Bednarski, Krzysztof M. (1953-07-25)
Cracow
works and lives in Italy

Krzysztof M. Bednarski – sculptor, action artist, author of installations, poster designer. He was born in Cracow on July 25, 1953. He has lived and worked in Italy since mid-1980s, maintaining permanent ties with his homeland. He studied at the Sculpture Faculty of Warsaw's Academy of Fine Arts in 1973-1978.

From 1975, he participated in Jerzy Grotowski's post-theatre performances (Grotowski’s Teatr Laboratorium) and designed posters for these projects [Vigil (1976 – 1977), Project Mountain (1977), Project Earth (1977 – 1979), Human Tree (1979), and others].
His diploma work titled The Total Portrait of Karl Marx (1978), an open mockery of this communism’s chief ideologue, became one of the boldest political statements in art before Polish August 1980. Created under the direction of professor Jerzy Jarnuszkiewicz, the work consisted of multiple cast heads of Karol Marx. The piece mocked a figure that was surrounded by an official cult and proved one of the most significant work of the political contestation movement that time.

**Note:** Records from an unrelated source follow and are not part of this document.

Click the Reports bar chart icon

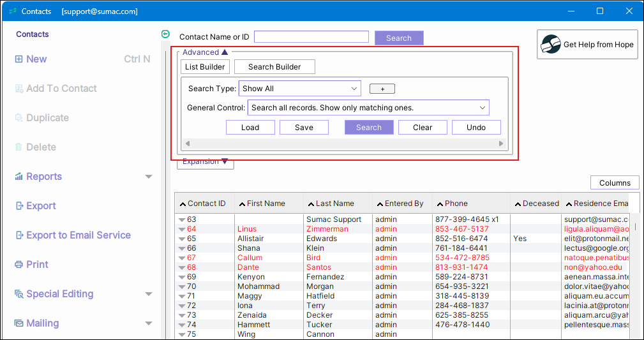[x=19, y=177]
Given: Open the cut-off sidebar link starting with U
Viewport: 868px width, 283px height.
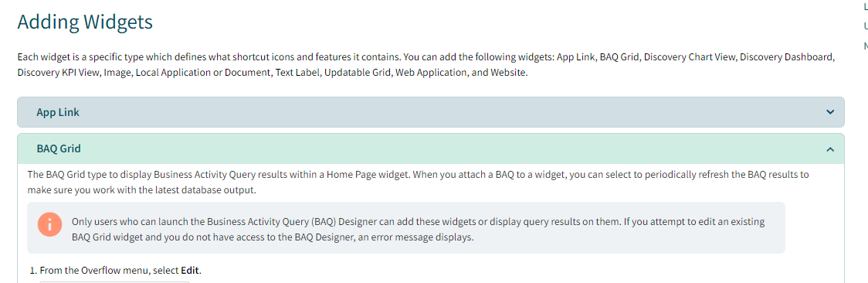Looking at the screenshot, I should point(865,26).
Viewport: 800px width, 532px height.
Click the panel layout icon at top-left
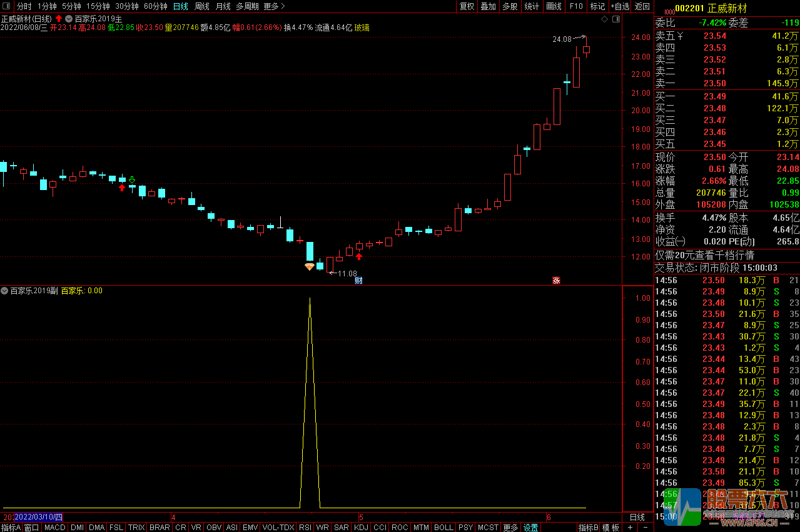pos(7,6)
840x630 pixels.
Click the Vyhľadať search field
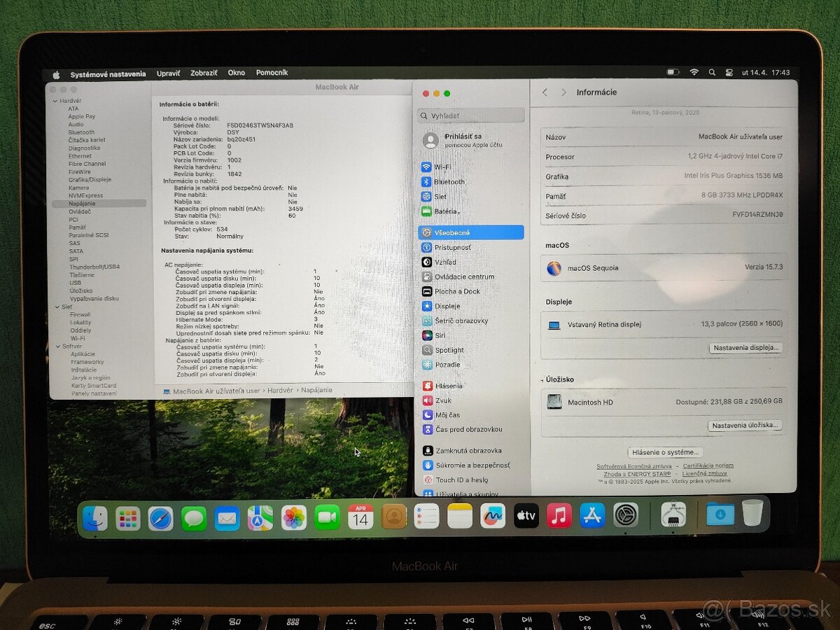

In 1978-1986, the artist attended a number of sculpture symposia in Poland and abroad, including Carrara (1982 and 1985), where he developed interest in symbols of commonly readable signs, creating works in traditional materials (marble, bronze) with legible, identifiable metaphors (e.g. the 1983 marble sculpture Victoria-Victoria, the huge hand with the V sign and cut fingers, was regarded as the visual equivalent of a social mood in Poland under martial law). In 1984 Bednarski began spending more time in Rome, a city that was home to his future wife – theatre scholar, philologist and journalist Marina Fabbri. His journey to equatorial Africa in 1986 and ensuing experience of personal transformation was a boundary moment in Bednarski's work.

From 1986, he focused in the mainstream of his work on the creation of an own language of visual forms through which he objectified the individual.
Moby Dick, the hull of a boat he happened to find, responding with form and metaphor to Bednarski's exploration, ushered in a new chapter in his artistic life. Moby Dick was presented in several versions since 1987: combined with the motif of an Africa mask in a series of small sculptures titled Moby Dick – Mask (1988) or as the skeleton of a colossal structure in the installation Unsichtbar (1993), a piece inspired by the poetry of R.M. Rilke.

Italian Shoes Passsage
Passaggio Scarpe Italiane
installation

Visual modules, the solid and openwork pyramids forming spatial stars (sometimes lit with red and blue light), and metal tables of fixed sizes, conveyed meanings of late 1980 installations. The series Vision & Prayer, based on the poetry of Dylan Thomas, that used the form of rhomb and hourglass, further enriched Bednarski's language. Ties with poetry constitute a permanent element in Bednarski's work ( Silentium Universis of 1984, based on a verse from Wisława Szymborska's poem Conversations with a Stone, Fuga da Bisanzio - a Josif Brodski of 1987.)

Motif of the head of Marx was reverted in 80-ties, becoming the base for number of new works: La Rivoluzione Siamo Noi (1988), The Collected Works of Karl Marx (1988), The Xram Lrak Burial Mound (1988), Finite Column (1991) and others.

Another permanent solution in his work is preserving important messages in degraded material (Polish Thanatos of 1984 in memory of his deceased friends from Grotowski's theatre, ecological Baltic Sarcophagus of 1993) or elusive light and shadow. Shadow, thrown by a properly created object, produced the work In Memory of Jan Szeliga (1980), and today is the essence of the design of a monument to Federico Fellini in Rimini (designed in 1994, now under construction). In 1976-1977, Bednarski was a visiting professor at Warsaw's Academy of Fine Arts. He was granted a 1998 scholarship of Poland's Minister of Culture and Art in recognition of his contribution to the promotion of Polish art abroad, and a 1998-1999 scholarship of Swiss Il Giardino di Daniel Spoerri Foundation in Seggiano (Italy).